Page extract –
▶
13th March 2020-2025
Did you know 1.8 million people in the UK are still shielding -i.e., living in lockdown condition {click here}? It was five years ago today that my wife and I closed our doors on the world. A few days after a pandemic was declared, and a week before the whole country was told to get into lockdown mode. That was then, when all was unknown. Yet in the UK we 1.8 million people are still in limbo i.e., in that same state of lockdown.
The plight of these people is pretty dire. By comparison we lonely pair are managing pretty well. Plenty like us are acknowledged as high risk of mental health issues, or financial strain, or both. Our biggest sacrifice is just the one shared with the family we do not get to see. The frustration, five years on, is that the medical solution has been available in other countries for several years. For context, the key issue hampering this category of people is that vaccines will not work, because immuno-suppression drugs are stopping the prompted normal immune system response. The solution to this dampening effect is a prophylactic injection; meaning the antibodies a vaccine prompts the body to create are instead injected straight into the patient. Well over two years ago a prophylactic product called Evusheld was released, today the upgraded version is Sipavibart.
The plight of these people is also totally of the UK Government’s own making. Specific to the UK, two key factors continue to be against us. Firstly, these injections are prohibitively expensive. It costs £6,000 a go every six months. Secondly, as the virus mutates, the approved drugs can become out-of-date, and the UK is very slow to respond. Compared to the rest of Europe and North America, the UK approvals lack urgency. Access to these drugs is also much more limited. HM Government hides behind The National Institute for Health and Care Excellence (NICE), who take far longer to do their checks than elsewhere {example here}. As campaign groups confirm, this delay is what happened to Evusheld – “Evusheld was assessed by NICE in January 2023, but by the time the lengthy process concluded, it was deemed ineffective against the current COVID-19 variants” {explained here}. Despite both issues, prophylactics are now a permanent marvel of medical progress set free upon the world, and our best hope here in the UK.
At the level of the individual, I am confident this will be our last anniversary. I will be paying taxes again soon, having kept busy whilst stuck at home by doing a full time PhD. These drugs will mean I can plan to escape back into the workplace and, if I must, I will find means to be paying outrageous private medical bills as I go. I can also then work at repaying debts to my family and society. That is fine for my wife and I. Others may not be so lucky for so-long-as HM Government keeps pretending they are not home.
◀
Records from a data collection
▶
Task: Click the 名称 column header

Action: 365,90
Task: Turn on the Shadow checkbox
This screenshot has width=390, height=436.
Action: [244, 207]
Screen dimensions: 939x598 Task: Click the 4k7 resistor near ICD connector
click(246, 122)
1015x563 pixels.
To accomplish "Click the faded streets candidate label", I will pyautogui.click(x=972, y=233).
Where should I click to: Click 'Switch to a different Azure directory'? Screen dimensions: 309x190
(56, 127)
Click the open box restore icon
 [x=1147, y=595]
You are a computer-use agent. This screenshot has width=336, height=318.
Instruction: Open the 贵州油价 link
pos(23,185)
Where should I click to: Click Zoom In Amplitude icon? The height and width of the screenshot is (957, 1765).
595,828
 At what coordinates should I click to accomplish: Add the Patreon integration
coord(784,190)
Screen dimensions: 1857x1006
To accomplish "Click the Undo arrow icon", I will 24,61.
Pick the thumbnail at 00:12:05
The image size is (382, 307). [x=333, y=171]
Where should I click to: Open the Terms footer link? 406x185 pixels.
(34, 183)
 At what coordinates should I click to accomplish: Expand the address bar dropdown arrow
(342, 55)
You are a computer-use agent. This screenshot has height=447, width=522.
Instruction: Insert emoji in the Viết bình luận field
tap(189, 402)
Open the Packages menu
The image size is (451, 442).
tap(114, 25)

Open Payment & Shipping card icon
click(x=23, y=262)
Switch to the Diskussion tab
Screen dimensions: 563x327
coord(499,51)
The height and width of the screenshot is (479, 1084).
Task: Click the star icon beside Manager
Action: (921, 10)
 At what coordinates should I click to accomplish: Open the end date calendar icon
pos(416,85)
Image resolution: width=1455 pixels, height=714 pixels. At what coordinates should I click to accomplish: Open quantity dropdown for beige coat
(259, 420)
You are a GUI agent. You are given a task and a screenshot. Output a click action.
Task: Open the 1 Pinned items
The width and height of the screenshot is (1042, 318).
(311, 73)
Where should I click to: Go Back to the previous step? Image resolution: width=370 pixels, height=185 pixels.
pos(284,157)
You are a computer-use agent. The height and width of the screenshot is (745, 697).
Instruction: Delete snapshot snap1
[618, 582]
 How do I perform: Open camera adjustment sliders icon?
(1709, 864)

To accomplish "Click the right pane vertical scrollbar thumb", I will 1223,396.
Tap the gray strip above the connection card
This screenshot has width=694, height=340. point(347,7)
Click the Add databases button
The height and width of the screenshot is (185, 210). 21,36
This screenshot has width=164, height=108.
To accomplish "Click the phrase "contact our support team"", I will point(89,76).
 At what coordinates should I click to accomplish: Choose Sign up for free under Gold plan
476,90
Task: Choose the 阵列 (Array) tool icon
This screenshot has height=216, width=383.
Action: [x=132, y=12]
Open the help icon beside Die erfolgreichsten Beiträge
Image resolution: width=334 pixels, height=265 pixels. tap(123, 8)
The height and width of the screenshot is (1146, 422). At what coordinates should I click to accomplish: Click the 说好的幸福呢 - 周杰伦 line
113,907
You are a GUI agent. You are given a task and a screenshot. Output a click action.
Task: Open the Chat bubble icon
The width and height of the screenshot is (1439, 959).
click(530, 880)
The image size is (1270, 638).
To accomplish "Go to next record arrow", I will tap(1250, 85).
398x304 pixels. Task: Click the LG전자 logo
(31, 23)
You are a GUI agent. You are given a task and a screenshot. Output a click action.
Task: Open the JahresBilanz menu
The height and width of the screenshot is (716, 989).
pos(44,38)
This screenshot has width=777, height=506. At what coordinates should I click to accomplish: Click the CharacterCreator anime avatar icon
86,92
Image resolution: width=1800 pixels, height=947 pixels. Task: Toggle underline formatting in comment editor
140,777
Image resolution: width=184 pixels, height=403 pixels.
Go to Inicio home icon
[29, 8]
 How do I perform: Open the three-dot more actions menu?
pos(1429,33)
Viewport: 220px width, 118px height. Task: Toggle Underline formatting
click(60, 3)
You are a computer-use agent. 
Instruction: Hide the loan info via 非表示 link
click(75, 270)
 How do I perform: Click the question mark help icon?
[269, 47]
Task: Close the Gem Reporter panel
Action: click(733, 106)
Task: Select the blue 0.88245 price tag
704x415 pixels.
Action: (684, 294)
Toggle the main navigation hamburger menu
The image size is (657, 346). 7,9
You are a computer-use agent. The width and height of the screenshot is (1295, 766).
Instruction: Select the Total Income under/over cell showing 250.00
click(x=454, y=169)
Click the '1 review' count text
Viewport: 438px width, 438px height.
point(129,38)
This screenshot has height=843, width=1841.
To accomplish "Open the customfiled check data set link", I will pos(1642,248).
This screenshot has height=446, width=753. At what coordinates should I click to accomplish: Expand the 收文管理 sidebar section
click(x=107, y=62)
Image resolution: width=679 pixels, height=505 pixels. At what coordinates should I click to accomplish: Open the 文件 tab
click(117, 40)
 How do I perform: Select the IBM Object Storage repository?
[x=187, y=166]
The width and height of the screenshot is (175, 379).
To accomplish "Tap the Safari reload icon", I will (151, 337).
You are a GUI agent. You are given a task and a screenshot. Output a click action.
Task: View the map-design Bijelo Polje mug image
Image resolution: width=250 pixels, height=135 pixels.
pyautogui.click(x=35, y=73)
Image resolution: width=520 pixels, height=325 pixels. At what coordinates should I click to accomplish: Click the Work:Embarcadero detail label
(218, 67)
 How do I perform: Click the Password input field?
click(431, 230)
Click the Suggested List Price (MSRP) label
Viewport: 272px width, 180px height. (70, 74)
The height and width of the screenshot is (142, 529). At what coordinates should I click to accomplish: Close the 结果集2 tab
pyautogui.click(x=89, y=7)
◀
For the text about shielding, say whether each statement agrees with it: (a) the injections cost £6,000 every six months; (b) the writer and spouse closed their doors a week after the whole country was told to lock down; (c) NICE assessed Evusheld in January 2023. Give yes or no for each, with the deciding words quoted exactly. The records have no connection to the text about shielding.

(a) Yes: "It costs £6,000 a go every six months."
(b) No: "a week before the whole country was told to get into lockdown mode."
(c) Yes: "Evusheld was assessed by NICE in January 2023"